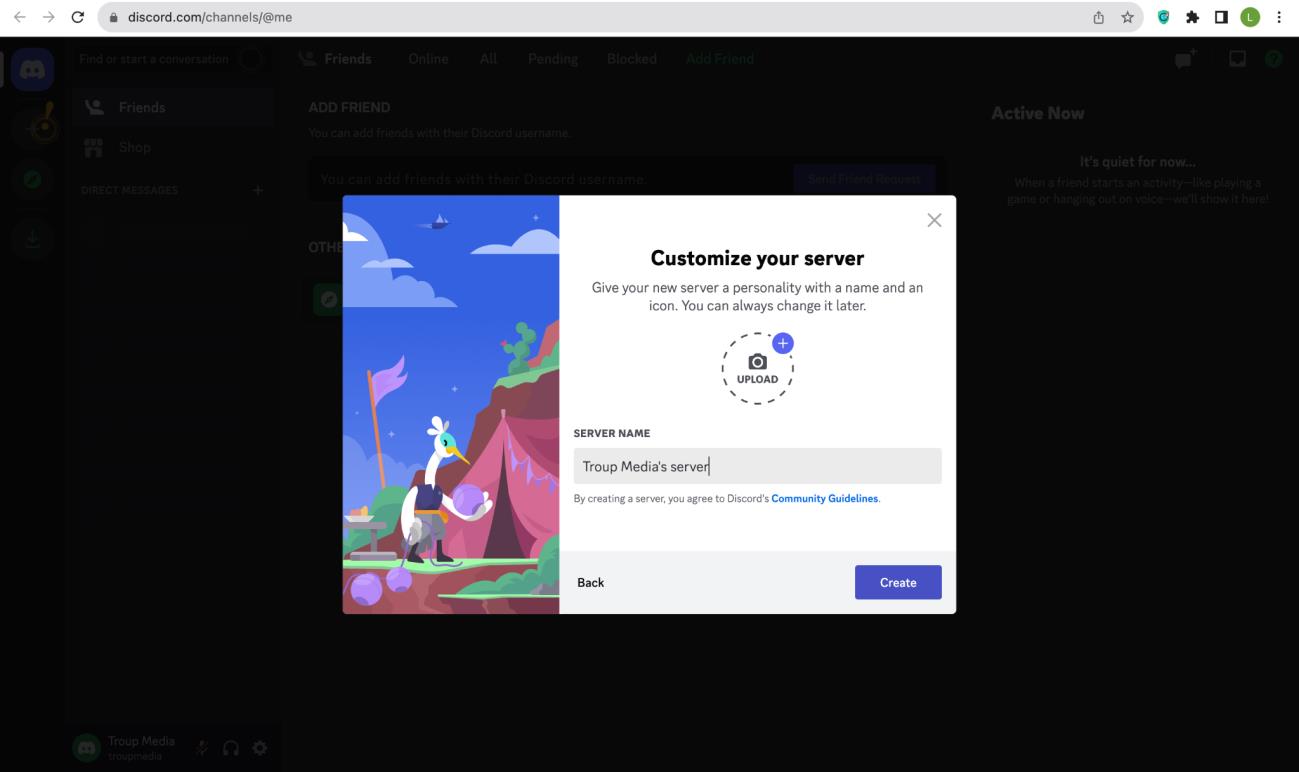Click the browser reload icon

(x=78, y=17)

...

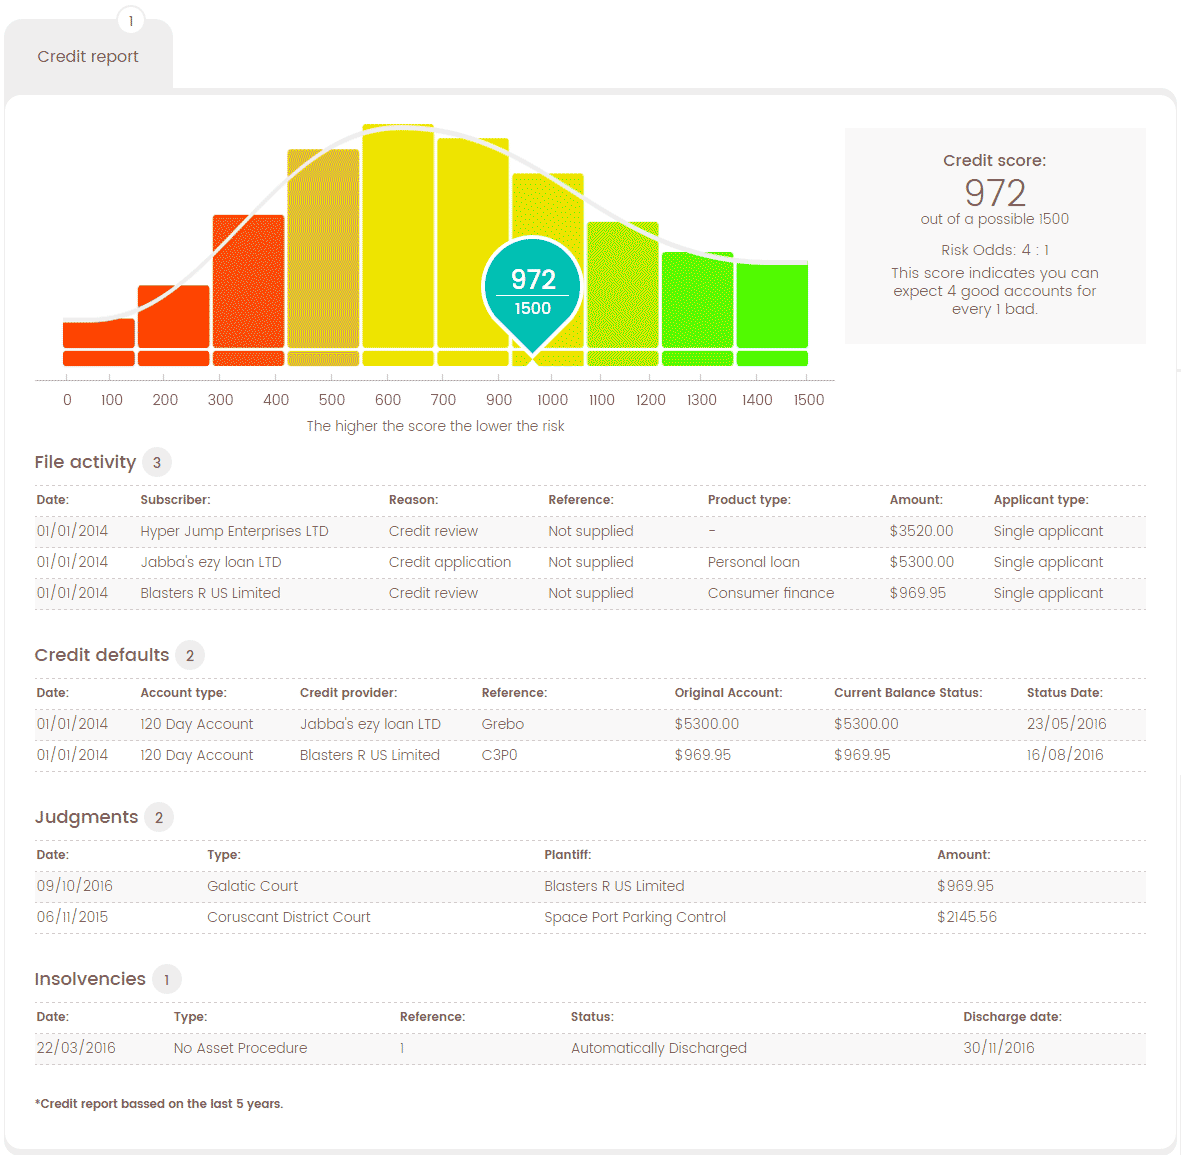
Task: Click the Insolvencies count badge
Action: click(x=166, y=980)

---

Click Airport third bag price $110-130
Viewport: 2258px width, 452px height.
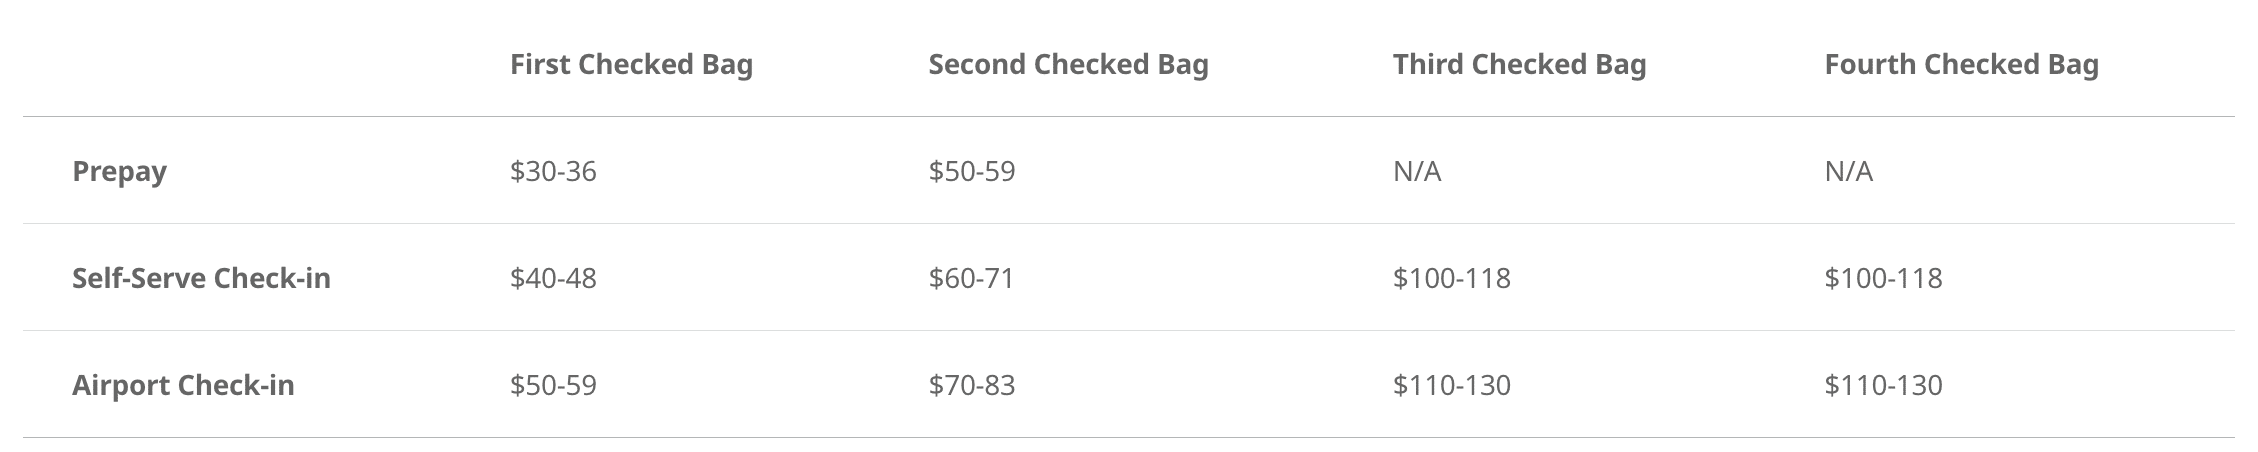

■ **What the task asks**
The stretch of entries above that starts with the line containing "Click Airport third bag price $110-130" and goes on through the line containing "Viewport: 2258px width, 452px height." is to be transcribed exactly, and no other line is to be transcribed.

■ **Finished exercise**
Click Airport third bag price $110-130
Viewport: 2258px width, 452px height.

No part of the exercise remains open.